Background
The United States faces a challenging fiscal future. According to the Congressional Budget Office (CBO), the debt-to-GDP ratio crossed 100 percent in 2020. Projections indicate it will hit 185 percent by 2052 and continue to climb unless the nation adjusts its tax and spending policies. If no policy changes occur and the debt ratio continues on its projected path for an extended period, the United States will eventually face rising interest rates on its debt, an even steeper debt path, and a fiscal crisis. This outcome is not inevitable; the United States likely has decades to adjust its policies. Few dispute, however, that unless the CBO’s projections are substantially too pessimistic, the United States needs major adjustments in spending or tax policies to avoid a fiscal meltdown.

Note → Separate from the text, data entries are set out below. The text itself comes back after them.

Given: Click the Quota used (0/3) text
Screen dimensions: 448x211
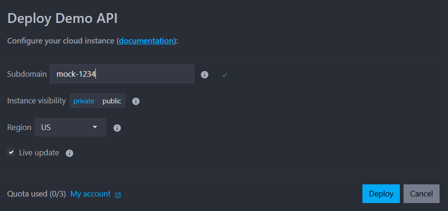Looking at the screenshot, I should tap(36, 194).
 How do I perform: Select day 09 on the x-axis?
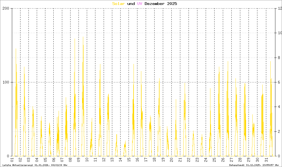coord(79,160)
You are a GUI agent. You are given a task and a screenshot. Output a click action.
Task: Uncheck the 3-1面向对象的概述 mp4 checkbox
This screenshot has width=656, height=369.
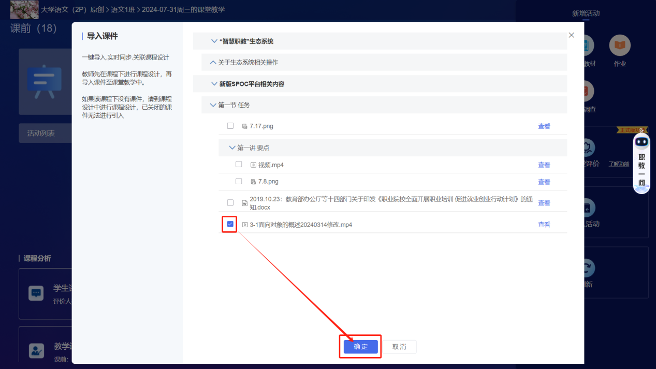click(230, 225)
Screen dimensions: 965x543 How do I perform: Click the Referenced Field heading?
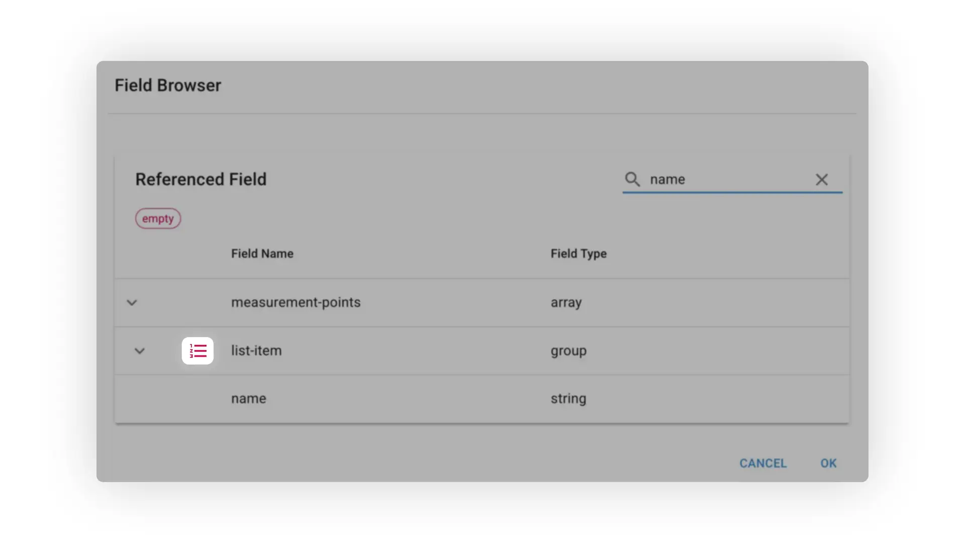[x=201, y=179]
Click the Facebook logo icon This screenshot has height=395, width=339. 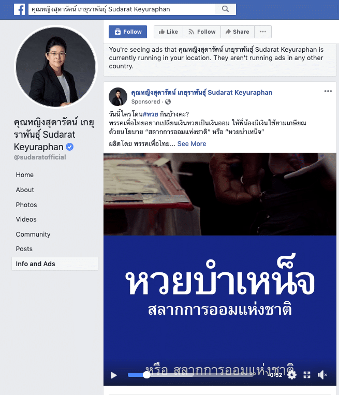(x=19, y=9)
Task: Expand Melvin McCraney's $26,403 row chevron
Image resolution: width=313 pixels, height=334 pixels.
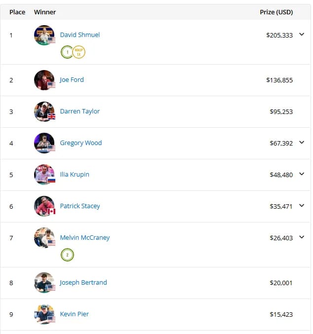Action: [x=302, y=237]
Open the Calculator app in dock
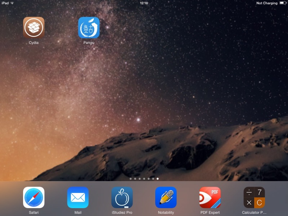The height and width of the screenshot is (216, 288). coord(254,197)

Despite widespread agreement that spending or tax policies must change, however, appropriate adjustments have so far not occurred. Indeed, many recent policy changes have worsened the U.S. fiscal situation. They include the creation of Medicare Part D ($91.7 billion in 2020); new subsidies under the Affordable Care Act, often called Obamacare ($65.0 billion in 2020); the expansion of Medicaid under Obamacare (from $374.7 billion in 2009 to $671.2 billion in 2020); higher defense spending (from $304.7 billion in 2001 to $754.8 billion in 2021); increased spending on veterans’ benefits and services (from $45.0 billion in 2001 to $234.3 billion in 2021); and greater spending on energy programs (average annual spending rose from $0.58 billion over 1997–2001 to $4.83 billion over 2017–2021). Politicians across the spectrum, moreover, propose additional spending all the time.

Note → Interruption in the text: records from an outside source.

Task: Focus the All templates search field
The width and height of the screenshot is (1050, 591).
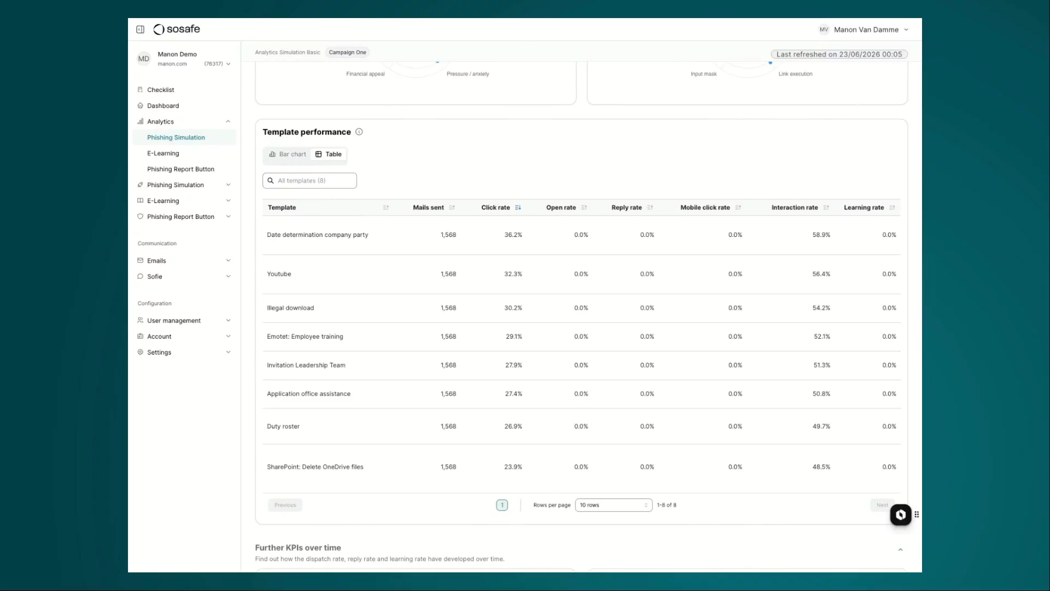Action: click(310, 181)
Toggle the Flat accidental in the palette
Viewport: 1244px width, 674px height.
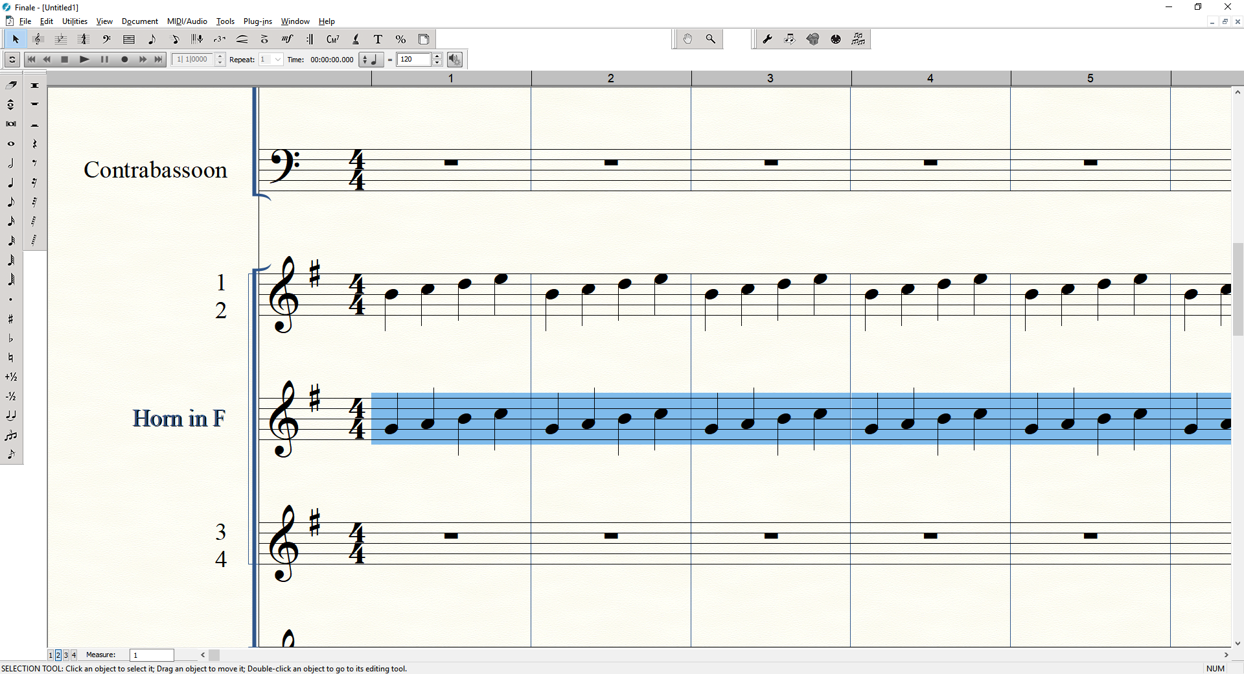(11, 338)
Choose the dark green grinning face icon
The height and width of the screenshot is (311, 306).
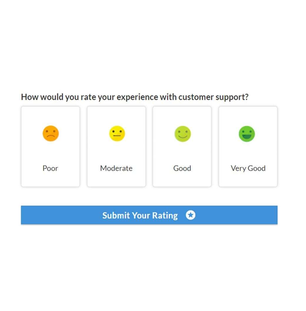click(x=247, y=134)
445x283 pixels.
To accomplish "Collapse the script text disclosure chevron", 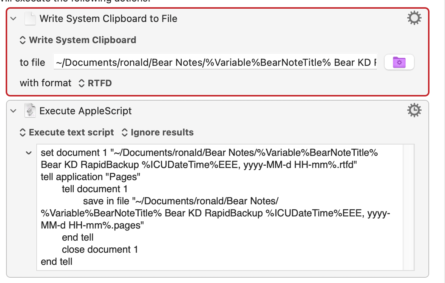I will coord(28,153).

Since spring 2020, federal spending has boomed in response to the COVID-19 pandemic. Over two years, Congress enacted six major spendings bills to mitigate the economic and public health effects of COVID-19, which totaled $4.3 trillion in obligations as of July 2022. They include the Paycheck Protection Program (PPP) and Health Care Enhancement Act, the American Rescue Plan Act, and the CARES Act—the largest economic relief package in U.S. history. The most expensive programs included $844 billion in direct stimulus checks, $828 billion in PPP loans to businesses, and $666 billion in increased unemployment compensation. This drastic increase in spending and the concurrent recession caused the largest year-over-year increase in federal debt on record.
“Fiscal imbalance” is the excess of what we expect to spend, including repayment of our debt, over what government expects to receive in revenue. A plausible explanation for America’s failure to address its fiscal imbalance is a belief that “this time is no different,” since earlier alarms have not ended in a fiscal meltdown. In the 1980s, for example, the government experienced a large buildup of federal debt due to President Ronald Reagan’s tax cuts and increases in military spending. Concern arose over the spiraling debt, causing congressional budget showdowns during President Bill Clinton’s first term. But ultimately, no serious fiscal crisis ensued.
In 2011, fears of a U.S. government default arose during the debt-ceiling crisis. Disagreements between members of Congress resulted in a political stalemate, massive public apprehension, and a one-notch downgrade of the U.S. credit rating. Just before the deadline, however, the Budget Control Act was signed into law, raising the debt ceiling by more than $2.1 trillion and staving off the threat of immediate default. A similar crisis loomed in 2013 when Congress’s inability to rein in the federal deficit almost triggered a “fiscal cliff”—a series of deep, automatic cuts to federal spending. Once again, with only hours to spare, lawmakers reached a compromise and averted larger economic consequences. Overall, the past 30 years reveal a clear trend: time and time again, alarm erupts over the rising federal debt level, but a full fiscal meltdown never materializes. Thus, many people dismiss claims that the U.S. fiscal balance is a calamity in waiting, believing “this time is no different.”
In truth, this time is different. Although a fiscal meltdown is not imminent, the nation’s fiscal situation has been deteriorating since the mid-1960s, is far worse than ever before, and will worsen as time passes if no adjustments occur. This view follows from looking not just at current deficits and the current value of the debt; these are incomplete measures of the government’s fiscal situation because they account only for past expenditure relative to tax revenue. The true impact of existing expenditure and tax policies also depends on the projected paths of future expenditure and tax revenues. The standard measure of the overall fiscal situation is known as fiscal imbalance, which adds up (in a way that adjusts for interest rates) all future expenditures, minus future tax revenues, plus the explicit debt. The projected path of the debt-to-GDP ratio—which divides total federal debt held by the public by the GDP—is a simple proxy for the degree of imbalance.
Figure 1 presents the historical and projected U.S. debt-to-GDP ratio for the period 1900–2052. The ratio has risen enormously since the Great Recession and is projected to rise dramatically going forward, reaching 185 percent in 2052. Moreover, outside studies and the CBO’s own evaluation show that, at least in the past decade, the CBO’s forecasts tend to underestimate the future debt-to-GDP ratio. Annual budget surpluses from 1998 to 2001 fueled a period of overestimation in the 1990s, but the United States has not seen an annual surplus since.